An electronic adverse drug reaction reporting system for Uganda
Abstract
Background: Adverse drug reactions (ADRs) are a major health problem, which impose profound morbidity, mortality and financial burden on patients and health systems. Adverse drug reactions monitoring in Uganda is paper-based, and faces challenges including delayed report delivery, and errors in transcription. Although electronic reporting systems are associated with timely report delivery and good report completeness, their implementation is still limited in Uganda and the East African Region. Using the user requirements including capturing data in the respective fields of the national ADR form, capacity to acknowledge receipt of submitted ADRs, ensuring privacy and data confidentiality, and capacity to generate summary trend reports, this study aimed to develop and validate an electronic ADR reporting system for Uganda.
Methods: The study adopted the design science methodology to develop and evaluate the usefulness and usability of the electronic ADR system. Within the design science methodology, we used qualitative methods (in-depth interviews, review of documents and process observation) to collect system user requirements. The system prototype was developed, by configuring an instance of DHIS2 to meet system requirements. System validation was based on user satisfaction questionnaires among health workers who used the system.
Findings: Users found the system useful and acceptable for the purpose of reporting ADRS. We established that the system met all its functional requirements. Particularly the system was capable of capturing all minimum event data, reporter feedback, analysis and trending of reported data to guide decisions on drug safety as reported by the respondents from the Cancer Institute in Uganda.

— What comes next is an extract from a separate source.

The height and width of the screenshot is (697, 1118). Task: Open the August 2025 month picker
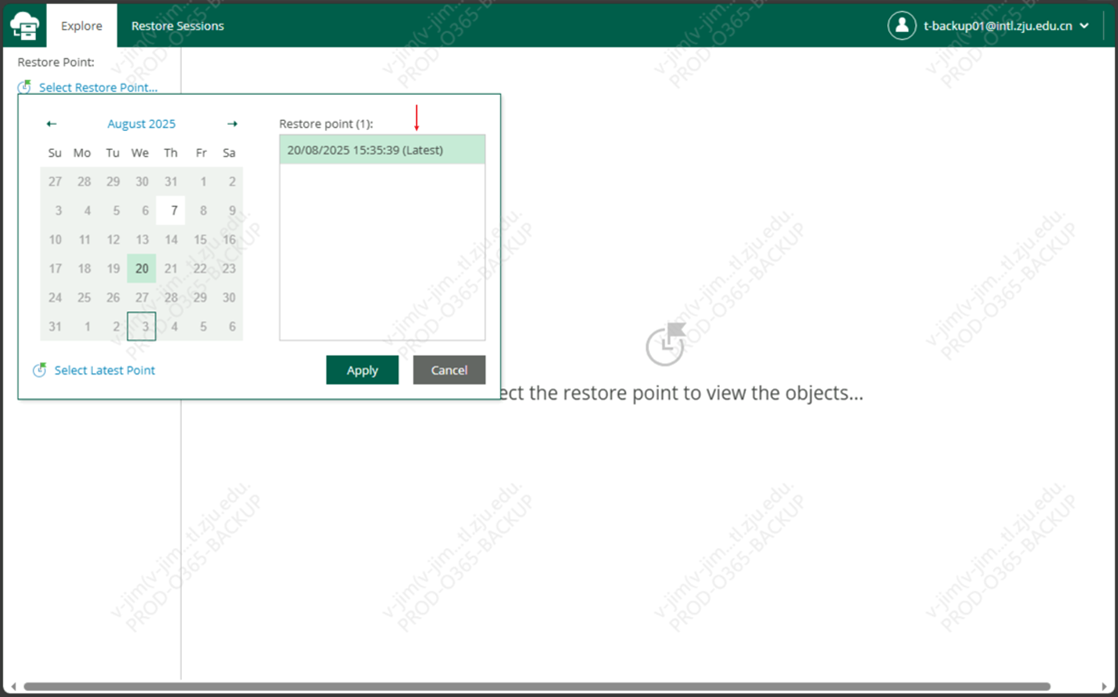(x=141, y=124)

Conclusion: The electronic ADR reporting system prototype was useful for the purpose of reporting and timely delivery of ADR reports. Therefore deduced that electronic systems provide a viable solution to the problem of delayed ADR reporting in Uganda. However, it faced limitations of compatibility of the MedDRA standard terminology with the DHIS2 set up used, and Internet interruptions. Any future attempts at automating ADR reporting should purpose to address these challenges.